Anyone who remembers the punk and alternative rock scene of the late 1980s or early 1990s, can remember it mostly as an iconic era where freedom was celebrated, cheap beer flowed in endless fountains and many Clove cigarettes were smoked.
Unlike nearly every other musical genre at the time, which seemed to have their own style constraints for attending shows or being part of a scene (hair metal?), at punk rock shows no one gave a damn if you were straight or gay, liberal or conservative, a frat boy or hipster or the biggest math nerd on the planet. Everyone was there for the music, which also happened to be some of the best the world has ever heard.

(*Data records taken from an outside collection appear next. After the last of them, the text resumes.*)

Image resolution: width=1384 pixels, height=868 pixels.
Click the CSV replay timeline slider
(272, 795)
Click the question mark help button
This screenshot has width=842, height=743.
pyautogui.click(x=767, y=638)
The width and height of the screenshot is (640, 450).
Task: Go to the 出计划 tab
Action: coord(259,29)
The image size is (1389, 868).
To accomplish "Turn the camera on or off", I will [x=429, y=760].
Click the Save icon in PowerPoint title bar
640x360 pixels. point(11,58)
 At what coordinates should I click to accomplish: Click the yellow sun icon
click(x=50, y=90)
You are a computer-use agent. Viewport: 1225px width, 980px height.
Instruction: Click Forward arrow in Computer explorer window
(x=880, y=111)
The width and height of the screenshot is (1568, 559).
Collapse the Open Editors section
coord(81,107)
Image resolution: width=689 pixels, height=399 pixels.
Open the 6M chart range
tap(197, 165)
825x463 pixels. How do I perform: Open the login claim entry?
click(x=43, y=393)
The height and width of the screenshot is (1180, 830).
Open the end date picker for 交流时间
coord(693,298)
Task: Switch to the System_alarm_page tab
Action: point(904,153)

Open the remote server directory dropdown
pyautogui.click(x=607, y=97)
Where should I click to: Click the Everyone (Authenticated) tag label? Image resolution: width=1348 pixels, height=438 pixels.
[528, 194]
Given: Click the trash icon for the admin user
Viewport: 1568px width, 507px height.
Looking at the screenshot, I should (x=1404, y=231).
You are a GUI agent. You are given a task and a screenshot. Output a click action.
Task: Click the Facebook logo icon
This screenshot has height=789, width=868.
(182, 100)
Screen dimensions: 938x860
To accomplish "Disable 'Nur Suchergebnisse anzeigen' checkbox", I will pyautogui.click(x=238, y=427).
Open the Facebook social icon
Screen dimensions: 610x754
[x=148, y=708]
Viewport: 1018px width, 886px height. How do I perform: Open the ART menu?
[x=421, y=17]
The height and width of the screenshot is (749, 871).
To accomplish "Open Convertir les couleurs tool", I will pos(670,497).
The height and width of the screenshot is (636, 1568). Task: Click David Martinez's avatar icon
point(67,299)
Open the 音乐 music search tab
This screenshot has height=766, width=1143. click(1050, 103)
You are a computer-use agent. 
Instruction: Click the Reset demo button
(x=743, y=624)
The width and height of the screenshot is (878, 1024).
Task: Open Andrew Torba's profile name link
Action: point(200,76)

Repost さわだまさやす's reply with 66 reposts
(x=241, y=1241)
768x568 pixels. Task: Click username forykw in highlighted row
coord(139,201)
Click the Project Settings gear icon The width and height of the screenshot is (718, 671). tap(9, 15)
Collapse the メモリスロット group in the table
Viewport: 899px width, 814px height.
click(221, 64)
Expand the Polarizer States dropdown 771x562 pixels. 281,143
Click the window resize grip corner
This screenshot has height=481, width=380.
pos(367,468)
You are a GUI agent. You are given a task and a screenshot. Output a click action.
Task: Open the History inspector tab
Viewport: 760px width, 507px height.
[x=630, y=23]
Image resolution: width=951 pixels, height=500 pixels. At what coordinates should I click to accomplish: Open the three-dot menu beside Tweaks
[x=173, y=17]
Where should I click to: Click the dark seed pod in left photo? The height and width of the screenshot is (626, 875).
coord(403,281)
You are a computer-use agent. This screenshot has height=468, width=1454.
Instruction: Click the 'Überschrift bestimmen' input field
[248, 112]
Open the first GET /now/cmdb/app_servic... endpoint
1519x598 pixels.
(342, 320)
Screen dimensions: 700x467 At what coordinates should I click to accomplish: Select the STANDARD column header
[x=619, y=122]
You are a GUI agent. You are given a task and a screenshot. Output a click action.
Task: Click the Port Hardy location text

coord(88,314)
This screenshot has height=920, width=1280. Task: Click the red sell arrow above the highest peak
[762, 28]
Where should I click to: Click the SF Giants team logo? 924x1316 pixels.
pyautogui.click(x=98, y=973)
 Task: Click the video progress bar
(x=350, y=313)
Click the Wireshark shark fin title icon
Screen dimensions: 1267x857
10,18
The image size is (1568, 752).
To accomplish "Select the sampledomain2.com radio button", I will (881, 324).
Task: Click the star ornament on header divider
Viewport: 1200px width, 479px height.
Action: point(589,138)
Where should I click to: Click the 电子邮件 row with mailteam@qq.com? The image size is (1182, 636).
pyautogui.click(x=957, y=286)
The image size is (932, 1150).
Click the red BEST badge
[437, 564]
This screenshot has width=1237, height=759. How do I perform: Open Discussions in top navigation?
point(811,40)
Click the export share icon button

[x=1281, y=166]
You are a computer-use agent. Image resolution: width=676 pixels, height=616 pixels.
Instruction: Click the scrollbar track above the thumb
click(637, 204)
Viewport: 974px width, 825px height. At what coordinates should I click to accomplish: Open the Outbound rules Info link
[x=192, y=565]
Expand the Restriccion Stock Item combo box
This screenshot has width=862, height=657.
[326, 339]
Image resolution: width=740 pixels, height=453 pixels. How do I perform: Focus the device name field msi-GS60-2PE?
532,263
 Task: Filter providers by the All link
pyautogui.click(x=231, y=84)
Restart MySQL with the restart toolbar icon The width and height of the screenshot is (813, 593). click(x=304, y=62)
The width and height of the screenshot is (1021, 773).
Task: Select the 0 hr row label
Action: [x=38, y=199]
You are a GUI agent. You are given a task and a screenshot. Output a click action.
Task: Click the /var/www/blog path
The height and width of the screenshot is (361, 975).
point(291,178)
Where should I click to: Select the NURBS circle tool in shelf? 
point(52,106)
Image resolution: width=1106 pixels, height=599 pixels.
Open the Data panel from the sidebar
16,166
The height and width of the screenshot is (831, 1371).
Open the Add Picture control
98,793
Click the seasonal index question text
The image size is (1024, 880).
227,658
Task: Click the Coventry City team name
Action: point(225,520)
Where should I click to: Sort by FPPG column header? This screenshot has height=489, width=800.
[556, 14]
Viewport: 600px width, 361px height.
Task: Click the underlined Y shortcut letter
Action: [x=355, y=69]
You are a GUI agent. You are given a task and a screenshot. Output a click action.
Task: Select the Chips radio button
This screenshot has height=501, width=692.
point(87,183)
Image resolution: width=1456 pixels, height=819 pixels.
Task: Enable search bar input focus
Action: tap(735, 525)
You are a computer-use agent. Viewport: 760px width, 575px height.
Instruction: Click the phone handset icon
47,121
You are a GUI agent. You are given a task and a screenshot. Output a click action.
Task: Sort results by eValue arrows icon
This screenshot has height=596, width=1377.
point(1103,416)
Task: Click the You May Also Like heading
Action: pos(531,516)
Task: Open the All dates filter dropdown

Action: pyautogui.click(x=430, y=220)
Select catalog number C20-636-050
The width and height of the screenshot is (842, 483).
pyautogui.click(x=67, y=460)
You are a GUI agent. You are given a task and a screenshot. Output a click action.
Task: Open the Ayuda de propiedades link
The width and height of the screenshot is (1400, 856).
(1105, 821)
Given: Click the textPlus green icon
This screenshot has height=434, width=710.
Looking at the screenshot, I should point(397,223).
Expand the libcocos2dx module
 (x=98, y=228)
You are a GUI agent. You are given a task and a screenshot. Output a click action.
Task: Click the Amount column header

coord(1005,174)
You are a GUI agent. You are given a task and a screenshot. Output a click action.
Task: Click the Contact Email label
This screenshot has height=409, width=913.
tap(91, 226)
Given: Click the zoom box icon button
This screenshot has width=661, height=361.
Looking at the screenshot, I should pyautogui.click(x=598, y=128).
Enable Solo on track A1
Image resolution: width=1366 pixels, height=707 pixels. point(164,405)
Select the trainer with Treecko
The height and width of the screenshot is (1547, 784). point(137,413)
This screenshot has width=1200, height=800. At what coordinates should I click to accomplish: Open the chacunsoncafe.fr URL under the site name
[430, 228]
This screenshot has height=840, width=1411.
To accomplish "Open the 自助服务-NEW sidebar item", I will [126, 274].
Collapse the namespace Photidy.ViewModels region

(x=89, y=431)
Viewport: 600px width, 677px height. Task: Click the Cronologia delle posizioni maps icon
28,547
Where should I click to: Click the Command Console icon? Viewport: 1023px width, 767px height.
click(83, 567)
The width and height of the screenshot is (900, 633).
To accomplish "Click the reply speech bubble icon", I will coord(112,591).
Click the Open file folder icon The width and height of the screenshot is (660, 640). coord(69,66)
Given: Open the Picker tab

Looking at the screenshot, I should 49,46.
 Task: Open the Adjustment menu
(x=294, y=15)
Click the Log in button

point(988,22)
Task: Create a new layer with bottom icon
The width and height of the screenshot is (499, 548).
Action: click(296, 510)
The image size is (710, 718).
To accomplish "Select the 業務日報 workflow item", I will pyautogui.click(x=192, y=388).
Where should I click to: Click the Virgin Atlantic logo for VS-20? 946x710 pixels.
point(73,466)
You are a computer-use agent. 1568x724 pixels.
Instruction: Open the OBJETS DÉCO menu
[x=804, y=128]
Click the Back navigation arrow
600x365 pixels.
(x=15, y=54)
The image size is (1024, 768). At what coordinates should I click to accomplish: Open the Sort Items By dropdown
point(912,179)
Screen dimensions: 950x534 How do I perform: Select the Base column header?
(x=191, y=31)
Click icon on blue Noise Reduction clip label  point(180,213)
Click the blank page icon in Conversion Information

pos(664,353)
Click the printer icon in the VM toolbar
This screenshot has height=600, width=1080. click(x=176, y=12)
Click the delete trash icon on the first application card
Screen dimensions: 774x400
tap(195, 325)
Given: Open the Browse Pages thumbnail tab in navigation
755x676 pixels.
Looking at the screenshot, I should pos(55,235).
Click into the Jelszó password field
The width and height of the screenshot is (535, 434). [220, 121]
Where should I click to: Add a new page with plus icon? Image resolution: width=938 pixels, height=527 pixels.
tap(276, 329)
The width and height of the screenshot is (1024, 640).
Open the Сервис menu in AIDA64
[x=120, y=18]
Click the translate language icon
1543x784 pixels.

The argument about the death of punk has been long and really varies depending on who tells the story. It would be hard to even get someone to tell you what punk actually is. Some would argue that the spirit of punk died as early as 1978 at the Winterland Ballroom in San Francisco when the Sex Pistols performed their last concert in front of thousands of hippies who alternately cheered and booed them and then immediately left after Johnny Rotten dropped his mic and quit the band.
Others argue that punk died in 1993 with the advent of corporate “punk” rock bands after Nirvana came along. Yet, I would argue that punk and the true essence of rock-n-roll started gasping for its last breaths after January 6th of 2021, when one of indie rock’s greatest artists, Ariel Pink, a quiet Trump supporter, was canceled and dropped by his record label just for appearing at the protest.
He didn’t even get close to the United States Capitol steps. When musicians with the integrity and genius of Pink start getting canceled for political beliefs, in Red Guard actions that reek of totalitarianism, you know you are in a desperate place.
Yet, for me, the whole concept of renegade, free rock n’ roll, which was encapsulated in punk rock, died last night at a show in my hometown. Despite revised CDC recommendations and the fact that none of these restrictions does any good for mitigating the Covid virus, one of my favorite bands, Built to Spill, required this of their fans to attend a show on September 20, 2022:
Per artist request, all fans are required to provide proof of a negative Covid-19 test taken within 72 hours of the event OR full vaccination for entry to all events in the venue. All patrons will be required to wear masks except while drinking. Additional policies may apply.
Back-story. As a lonely, disillusioned teen in 1988, I made the acquaintance of one Edward Verso, whose family was an early refugee from California to the Midwest. We constantly listened to the band The Minutemen and especially their first EP, 1980’s Paranoid Time, an EP that should be blared in our current president’s Strangelovian ears.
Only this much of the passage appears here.